EXERCISE PROMPT: Revise the data below by replacing every instance of "Image resolution" with "Display resolution", leaving all other text unchanged.

"""

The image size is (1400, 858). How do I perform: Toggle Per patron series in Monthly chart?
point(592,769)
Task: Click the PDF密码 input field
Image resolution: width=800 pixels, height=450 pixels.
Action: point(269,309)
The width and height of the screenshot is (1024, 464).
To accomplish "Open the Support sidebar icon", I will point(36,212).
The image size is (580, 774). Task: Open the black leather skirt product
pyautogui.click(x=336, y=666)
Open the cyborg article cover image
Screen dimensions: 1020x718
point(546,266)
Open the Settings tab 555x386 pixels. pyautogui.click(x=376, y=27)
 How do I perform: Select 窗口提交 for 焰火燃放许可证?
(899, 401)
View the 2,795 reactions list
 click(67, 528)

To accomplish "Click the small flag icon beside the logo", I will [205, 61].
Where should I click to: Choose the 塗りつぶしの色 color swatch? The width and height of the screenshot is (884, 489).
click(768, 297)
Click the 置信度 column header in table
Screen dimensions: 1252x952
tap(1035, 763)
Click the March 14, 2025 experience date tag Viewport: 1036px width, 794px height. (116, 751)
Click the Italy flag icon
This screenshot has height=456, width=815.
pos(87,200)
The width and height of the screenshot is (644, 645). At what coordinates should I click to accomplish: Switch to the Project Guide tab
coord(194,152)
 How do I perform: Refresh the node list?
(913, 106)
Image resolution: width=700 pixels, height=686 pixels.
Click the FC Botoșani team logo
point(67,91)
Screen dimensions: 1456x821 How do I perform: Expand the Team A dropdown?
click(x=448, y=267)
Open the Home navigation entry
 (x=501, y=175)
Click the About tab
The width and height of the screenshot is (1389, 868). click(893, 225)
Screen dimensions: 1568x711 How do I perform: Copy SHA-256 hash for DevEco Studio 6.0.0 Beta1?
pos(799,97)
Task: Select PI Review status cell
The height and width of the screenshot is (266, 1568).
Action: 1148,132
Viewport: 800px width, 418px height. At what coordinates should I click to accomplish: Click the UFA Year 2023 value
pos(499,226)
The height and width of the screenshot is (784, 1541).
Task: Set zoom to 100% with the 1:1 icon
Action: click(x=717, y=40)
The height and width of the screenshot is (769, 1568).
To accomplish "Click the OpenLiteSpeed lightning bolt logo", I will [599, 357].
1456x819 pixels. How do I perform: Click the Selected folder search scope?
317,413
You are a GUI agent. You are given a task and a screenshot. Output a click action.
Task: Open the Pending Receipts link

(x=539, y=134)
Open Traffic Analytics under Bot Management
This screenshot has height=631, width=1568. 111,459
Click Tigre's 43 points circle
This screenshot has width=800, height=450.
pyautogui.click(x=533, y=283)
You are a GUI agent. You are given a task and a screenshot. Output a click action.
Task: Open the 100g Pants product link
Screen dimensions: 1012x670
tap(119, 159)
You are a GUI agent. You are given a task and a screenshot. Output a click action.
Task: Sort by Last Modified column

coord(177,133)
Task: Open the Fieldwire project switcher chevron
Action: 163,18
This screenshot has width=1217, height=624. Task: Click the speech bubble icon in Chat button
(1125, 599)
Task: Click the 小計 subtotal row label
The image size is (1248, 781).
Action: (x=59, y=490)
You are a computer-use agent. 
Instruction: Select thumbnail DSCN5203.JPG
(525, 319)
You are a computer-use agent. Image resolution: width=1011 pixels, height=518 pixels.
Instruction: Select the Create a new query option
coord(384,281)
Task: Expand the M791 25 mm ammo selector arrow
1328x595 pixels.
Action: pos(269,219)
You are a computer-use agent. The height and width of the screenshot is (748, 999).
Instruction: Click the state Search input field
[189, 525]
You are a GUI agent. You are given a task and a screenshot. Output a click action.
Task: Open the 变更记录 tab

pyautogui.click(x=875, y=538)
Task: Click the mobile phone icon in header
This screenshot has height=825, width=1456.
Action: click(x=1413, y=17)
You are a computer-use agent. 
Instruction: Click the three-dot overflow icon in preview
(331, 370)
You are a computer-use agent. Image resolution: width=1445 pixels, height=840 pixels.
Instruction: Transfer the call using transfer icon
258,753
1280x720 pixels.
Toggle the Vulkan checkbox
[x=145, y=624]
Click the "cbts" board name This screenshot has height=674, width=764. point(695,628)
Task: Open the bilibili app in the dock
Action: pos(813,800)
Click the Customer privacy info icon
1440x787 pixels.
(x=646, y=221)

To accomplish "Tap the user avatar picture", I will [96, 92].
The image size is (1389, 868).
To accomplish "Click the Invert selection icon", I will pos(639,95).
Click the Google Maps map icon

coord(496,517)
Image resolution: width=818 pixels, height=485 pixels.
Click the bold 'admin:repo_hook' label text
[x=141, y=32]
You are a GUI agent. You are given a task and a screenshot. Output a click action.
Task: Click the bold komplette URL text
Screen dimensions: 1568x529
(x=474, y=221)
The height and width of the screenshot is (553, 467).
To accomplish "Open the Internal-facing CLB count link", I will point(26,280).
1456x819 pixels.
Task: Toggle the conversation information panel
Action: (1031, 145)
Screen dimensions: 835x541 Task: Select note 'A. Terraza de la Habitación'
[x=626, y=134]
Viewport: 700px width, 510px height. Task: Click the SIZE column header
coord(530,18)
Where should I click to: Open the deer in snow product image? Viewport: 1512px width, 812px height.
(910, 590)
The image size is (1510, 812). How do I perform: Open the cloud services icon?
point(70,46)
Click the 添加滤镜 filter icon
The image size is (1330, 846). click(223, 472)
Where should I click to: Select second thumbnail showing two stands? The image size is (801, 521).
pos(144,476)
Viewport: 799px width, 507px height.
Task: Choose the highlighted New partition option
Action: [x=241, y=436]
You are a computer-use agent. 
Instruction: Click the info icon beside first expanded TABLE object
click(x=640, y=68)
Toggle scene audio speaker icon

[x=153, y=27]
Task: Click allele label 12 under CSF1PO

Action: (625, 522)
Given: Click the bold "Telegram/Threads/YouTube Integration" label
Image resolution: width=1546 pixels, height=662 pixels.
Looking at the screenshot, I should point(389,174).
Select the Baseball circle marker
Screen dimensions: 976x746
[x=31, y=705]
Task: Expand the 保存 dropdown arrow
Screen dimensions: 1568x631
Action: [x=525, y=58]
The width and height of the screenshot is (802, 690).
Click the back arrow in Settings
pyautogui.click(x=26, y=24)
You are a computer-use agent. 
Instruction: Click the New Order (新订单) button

"""

SOLUTION FOR THIS TASK:
The image size is (1400, 858). How do I perform: Toggle Per patron series in Monthly chart?
point(592,769)
Task: Click the PDF密码 input field
Display resolution: width=800 pixels, height=450 pixels.
Action: point(269,309)
The width and height of the screenshot is (1024, 464).
To accomplish "Open the Support sidebar icon", I will point(36,212).
The image size is (580, 774). Task: Open the black leather skirt product
pyautogui.click(x=336, y=666)
Open the cyborg article cover image
Screen dimensions: 1020x718
point(546,266)
Open the Settings tab 555x386 pixels. pyautogui.click(x=376, y=27)
 How do I perform: Select 窗口提交 for 焰火燃放许可证?
(899, 401)
View the 2,795 reactions list
 click(67, 528)

To accomplish "Click the small flag icon beside the logo", I will [205, 61].
Where should I click to: Choose the 塗りつぶしの色 color swatch? The width and height of the screenshot is (884, 489).
click(768, 297)
Click the 置信度 column header in table
Screen dimensions: 1252x952
tap(1035, 763)
Click the March 14, 2025 experience date tag Viewport: 1036px width, 794px height. (116, 751)
Click the Italy flag icon
This screenshot has height=456, width=815.
pos(87,200)
The width and height of the screenshot is (644, 645). At what coordinates should I click to accomplish: Switch to the Project Guide tab
coord(194,152)
 How do I perform: Refresh the node list?
(913, 106)
Display resolution: width=700 pixels, height=686 pixels.
Click the FC Botoșani team logo
point(67,91)
Screen dimensions: 1456x821 How do I perform: Expand the Team A dropdown?
click(x=448, y=267)
Open the Home navigation entry
 (x=501, y=175)
Click the About tab
The width and height of the screenshot is (1389, 868). click(893, 225)
Screen dimensions: 1568x711 How do I perform: Copy SHA-256 hash for DevEco Studio 6.0.0 Beta1?
pos(799,97)
Task: Select PI Review status cell
The height and width of the screenshot is (266, 1568).
Action: 1148,132
Viewport: 800px width, 418px height. At what coordinates should I click to accomplish: Click the UFA Year 2023 value
pos(499,226)
The height and width of the screenshot is (784, 1541).
Task: Set zoom to 100% with the 1:1 icon
Action: click(x=717, y=40)
The height and width of the screenshot is (769, 1568).
To accomplish "Click the OpenLiteSpeed lightning bolt logo", I will [599, 357].
1456x819 pixels. How do I perform: Click the Selected folder search scope?
317,413
You are a GUI agent. You are given a task and a screenshot. Output a click action.
Task: Open the Pending Receipts link

(x=539, y=134)
Open Traffic Analytics under Bot Management
This screenshot has height=631, width=1568. 111,459
Click Tigre's 43 points circle
This screenshot has width=800, height=450.
pyautogui.click(x=533, y=283)
You are a GUI agent. You are given a task and a screenshot. Output a click action.
Task: Open the 100g Pants product link
Screen dimensions: 1012x670
tap(119, 159)
You are a GUI agent. You are given a task and a screenshot. Output a click action.
Task: Sort by Last Modified column

coord(177,133)
Task: Open the Fieldwire project switcher chevron
Action: 163,18
This screenshot has width=1217, height=624. Task: Click the speech bubble icon in Chat button
(1125, 599)
Task: Click the 小計 subtotal row label
The image size is (1248, 781).
Action: (x=59, y=490)
You are a computer-use agent. 
Instruction: Select thumbnail DSCN5203.JPG
(525, 319)
You are a computer-use agent. Display resolution: width=1011 pixels, height=518 pixels.
Instruction: Select the Create a new query option
coord(384,281)
Task: Expand the M791 25 mm ammo selector arrow
1328x595 pixels.
Action: pos(269,219)
You are a computer-use agent. The height and width of the screenshot is (748, 999).
Instruction: Click the state Search input field
[189, 525]
You are a GUI agent. You are given a task and a screenshot. Output a click action.
Task: Open the 变更记录 tab

pyautogui.click(x=875, y=538)
Task: Click the mobile phone icon in header
This screenshot has height=825, width=1456.
Action: click(x=1413, y=17)
You are a computer-use agent. 
Instruction: Click the three-dot overflow icon in preview
(331, 370)
You are a computer-use agent. Display resolution: width=1445 pixels, height=840 pixels.
Instruction: Transfer the call using transfer icon
258,753
1280x720 pixels.
Toggle the Vulkan checkbox
[x=145, y=624]
Click the "cbts" board name This screenshot has height=674, width=764. point(695,628)
Task: Open the bilibili app in the dock
Action: pos(813,800)
Click the Customer privacy info icon
1440x787 pixels.
(x=646, y=221)

To accomplish "Tap the user avatar picture", I will [96, 92].
The image size is (1389, 868).
To accomplish "Click the Invert selection icon", I will pos(639,95).
Click the Google Maps map icon

coord(496,517)
Display resolution: width=818 pixels, height=485 pixels.
Click the bold 'admin:repo_hook' label text
[x=141, y=32]
You are a GUI agent. You are given a task and a screenshot. Output a click action.
Task: Click the bold komplette URL text
Screen dimensions: 1568x529
(x=474, y=221)
The height and width of the screenshot is (553, 467).
To accomplish "Open the Internal-facing CLB count link", I will point(26,280).
1456x819 pixels.
Task: Toggle the conversation information panel
Action: (1031, 145)
Screen dimensions: 835x541 Task: Select note 'A. Terraza de la Habitación'
[x=626, y=134]
Viewport: 700px width, 510px height. Task: Click the SIZE column header
coord(530,18)
Where should I click to: Open the deer in snow product image? Viewport: 1512px width, 812px height.
(910, 590)
The image size is (1510, 812). How do I perform: Open the cloud services icon?
point(70,46)
Click the 添加滤镜 filter icon
The image size is (1330, 846). click(223, 472)
Where should I click to: Select second thumbnail showing two stands? The image size is (801, 521).
pos(144,476)
Viewport: 799px width, 507px height.
Task: Choose the highlighted New partition option
Action: [x=241, y=436]
You are a computer-use agent. 
Instruction: Click the info icon beside first expanded TABLE object
click(x=640, y=68)
Toggle scene audio speaker icon

[x=153, y=27]
Task: Click allele label 12 under CSF1PO

Action: (625, 522)
Given: Click the bold "Telegram/Threads/YouTube Integration" label
Display resolution: width=1546 pixels, height=662 pixels.
Looking at the screenshot, I should point(389,174).
Select the Baseball circle marker
Screen dimensions: 976x746
[x=31, y=705]
Task: Expand the 保存 dropdown arrow
Screen dimensions: 1568x631
Action: [x=525, y=58]
The width and height of the screenshot is (802, 690).
Click the back arrow in Settings
pyautogui.click(x=26, y=24)
You are a computer-use agent. 
Instruction: Click the New Order (新订单) button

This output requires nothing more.